An enormous 20% of all food produced in the European Union ends up either in landfill sites or as animal feed. It's an expensive waste of a potential resource that costs the economy €140 billion a year.
Experts say solving this problem requires a combined, joined-up effort; they believe that in doing this, everyone from producers to consumers will be able to bring something to the table - and all will benefit.
Futuris has been investigating the current strides being taken toward creating that joined-up system and helping reduce food waste - which is one of the aims of the EU's Farm to Fork Strategy.
Damaged carrots are often used to feed cattle, but the long-established vanRijsingengreen family business, based at Helmond in the Netherlands, considers even that use to be just another form of waste.
vanRijsingengreen takes a different approach; what the company can't sell as fresh snacks or peeled carrots for use in the food industry, it turns into juice and powdered ingredients. What it's producing at any given moment is continuously adjusted, based on both the supply and the demand.
Gerbrand van Veldhuizen, vanRijsingengreen's Director, says they make great efforts to ensure nothing is wasted:
"What we are trying to do is to make optimised planning for both industry, the fresh market and the ingredients market.
"Now we try to use all the ingredients — we have vegetables, we make juice, we have pulp as a sidestream and we try to use the fibre out of that."
The nearby Surplus Food Factory also endeavours to use cheap by-products from the food industry, turning them into a valuable raw material.
It's Director and Founder Bob Hutten explains what they use:
"These tops and bottoms of tomatoes are rejected by hamburger manufacturers.
"We get them and make tasty sauces and soups. We also use, for example, carrots that are too big for the food industry and for retail."
By using damaged, misshapen or discoloured vegetables which are often considered worthless, the Surplus Food Factory has increased its turnover and hired new workers, mostly recruited from disadvantaged labour market groups.
Bob wants other producers to pick up tips from their methods:
"I would invite people from other countries to come here and see what we’re doing.
"I would advise them, help them to see where the pitfalls are and to use the lessons learned by our factory — so that every country could have (similar) food producers."

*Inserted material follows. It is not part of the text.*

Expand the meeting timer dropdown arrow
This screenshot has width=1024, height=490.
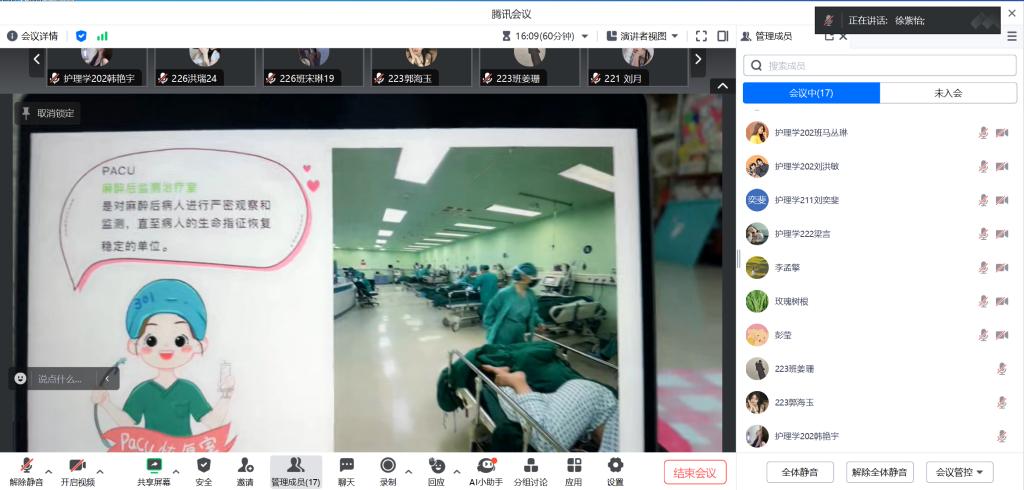pyautogui.click(x=585, y=36)
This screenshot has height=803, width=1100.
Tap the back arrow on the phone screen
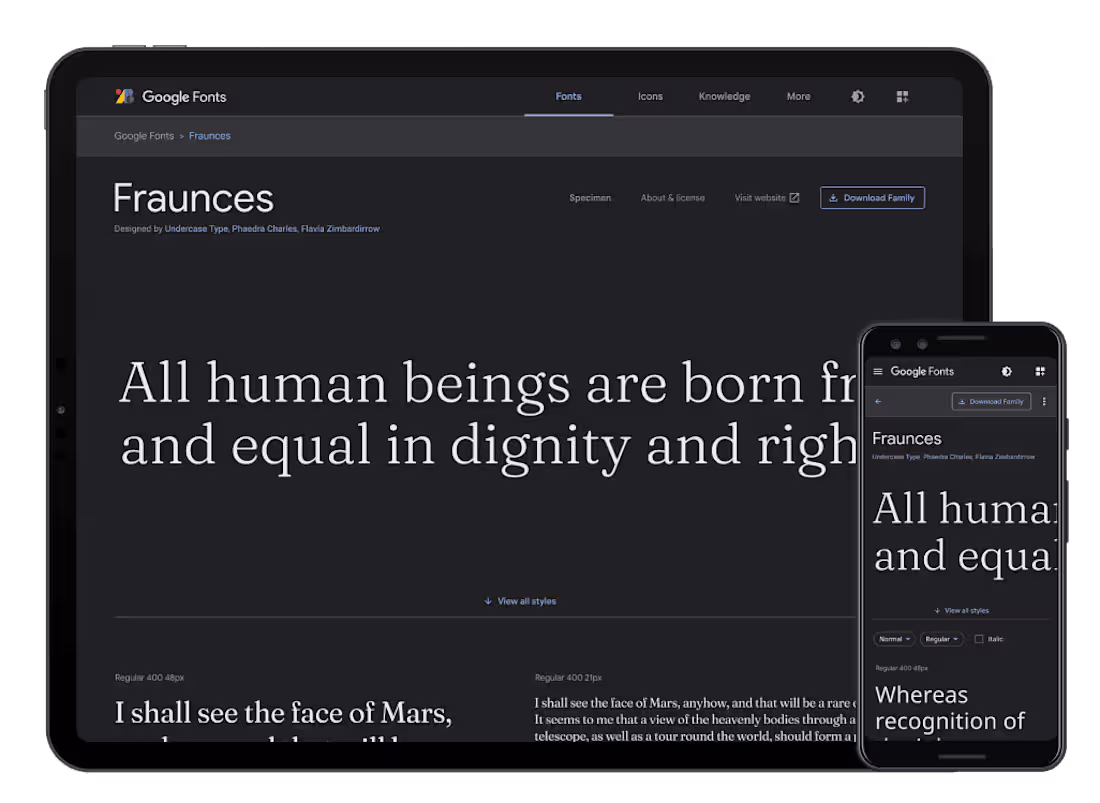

vanRijsingengreen and the Surplus Food Factory are just two of the many cases studied by the European research project REFRESH across five different countries.
The project has examined how private and public stakeholders can work together to turn food waste into worthwhile commodities.
Toine Timmermans, REFRESH's Project Coordinator, says they observed many different systems - and flexibility is important:
"What we see is not a one-size-fits-all solution, but it helped us to make a kind of blueprint where we could help any country in Europe and outside to learn from what _we_ have learnt - and also to help in building these negotiated agreements with the different stakeholders in the supply chain."
New technology could also play a crucial role. Orbisk, a Dutch startup company, has developed an automatic camera for restaurant kitchens: it keeps photographic track of everything that goes into the bin, providing detailed statistical analysis of the waste of food that could have been prevented.
Olaf van der Veen, Orbisk's CEO, says its service can save restaurants seven times the amount of money that it costs:
"They will see the recurring loss and can decide to buy less or produce less of particular items in order to prevent them going into the waste bin (in future).
"We see that on average, every monitor has the potential to save 4,000 kilos of food every single year. So (just) imagine if we apply this technology at scale!"
Many Dutch supermarkets sell products that are nearing their expiry date for a fraction of their original price, in the popular 'Surprise Box' format.
The Jumbo Verberne supermarket franchise also tackled the daily fresh bread surplus by partially replacing it with a frozen alternative that tastes just as good when it comes out of a toaster.
George Verberne, the franchise's owner, says it was an important step:
"Now there's always bread available, from early morning to late evening. It's a win-win solution: you waste less bread and you serve your customer better."